___ Extrait du document

Vives douleurs en rattrapant une plaque de 10 kg : est-ce un accident ?
Un assuré annonce un accident du travail : alors qu’il posait des plaques de parement sur un mur, une plaque s’est décollée. En voulant la récupérer, il a fait un faux mouvement. La plaque pesait environ 10 kg. Il a ressenti comme une décharge électrique dans le bas du dos, mais n’a pas dérapé ou chuté. L’assureur-accidents refuse ses prestations. L’assuré recourt à Genève. Il explique qu’en voyant la plaque se détacher, il a essayé de la récupérer avec les deux mains à hauteur de sa taille d’un geste extrêmement brusque. Le Tribunal cantonal de Genève lui donne raison.
L’assureur LAA AXA recourt au Tribunal fédéral (TF).

______
___ Données fournies

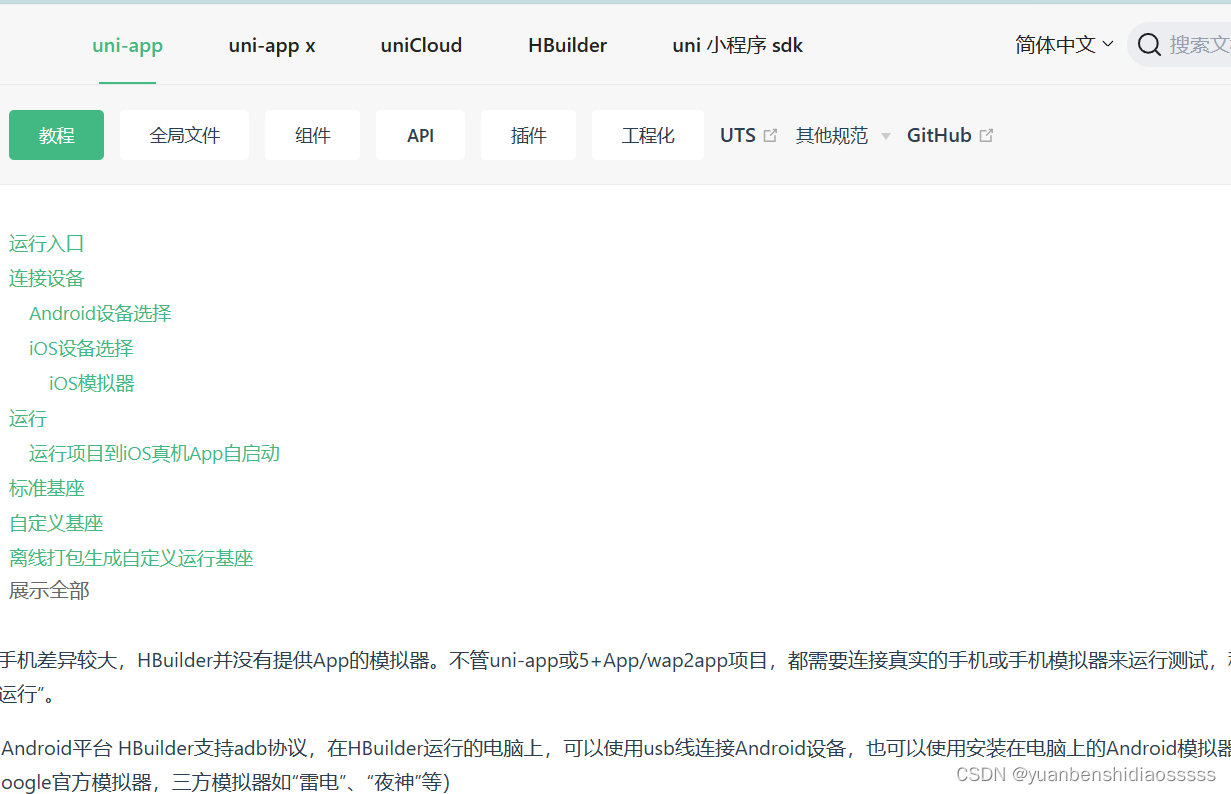
Task: Select the uni 小程序 sdk tab
Action: coord(737,45)
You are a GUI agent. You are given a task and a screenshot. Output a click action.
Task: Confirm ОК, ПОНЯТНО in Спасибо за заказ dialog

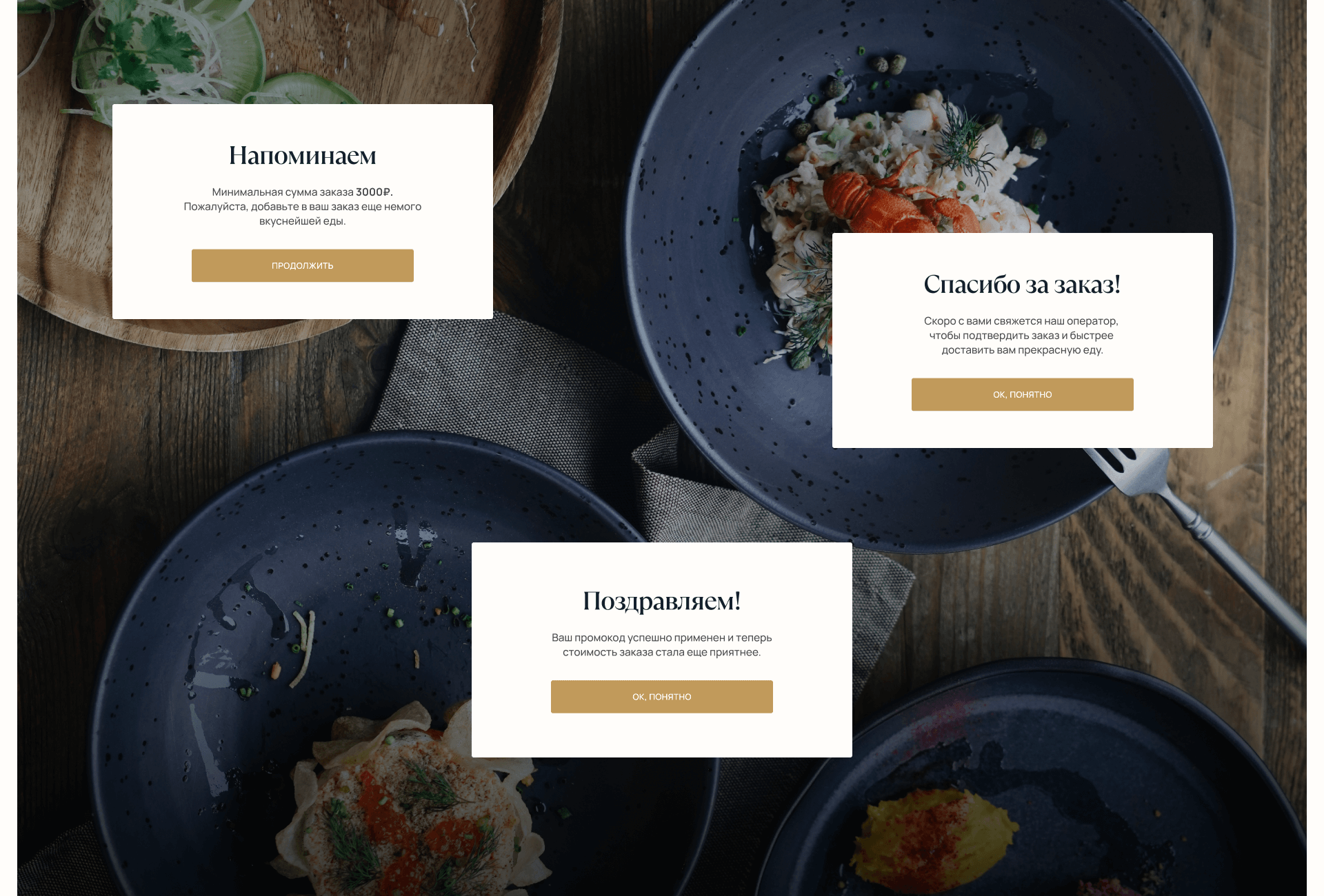[x=1022, y=394]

______

**Consigne**
Recopiez mot pour mot l'extrait en entier sur la plaque de 10 kg rattrapée au travail. Ces enregistrements n'ont aucun lien avec l'extrait.

**Réponse proposée**
Vives douleurs en rattrapant une plaque de 10 kg : est-ce un accident ?
Un assuré annonce un accident du travail : alors qu’il posait des plaques de parement sur un mur, une plaque s’est décollée. En voulant la récupérer, il a fait un faux mouvement. La plaque pesait environ 10 kg. Il a ressenti comme une décharge électrique dans le bas du dos, mais n’a pas dérapé ou chuté. L’assureur-accidents refuse ses prestations. L’assuré recourt à Genève. Il explique qu’en voyant la plaque se détacher, il a essayé de la récupérer avec les deux mains à hauteur de sa taille d’un geste extrêmement brusque. Le Tribunal cantonal de Genève lui donne raison.
L’assureur LAA AXA recourt au Tribunal fédéral (TF).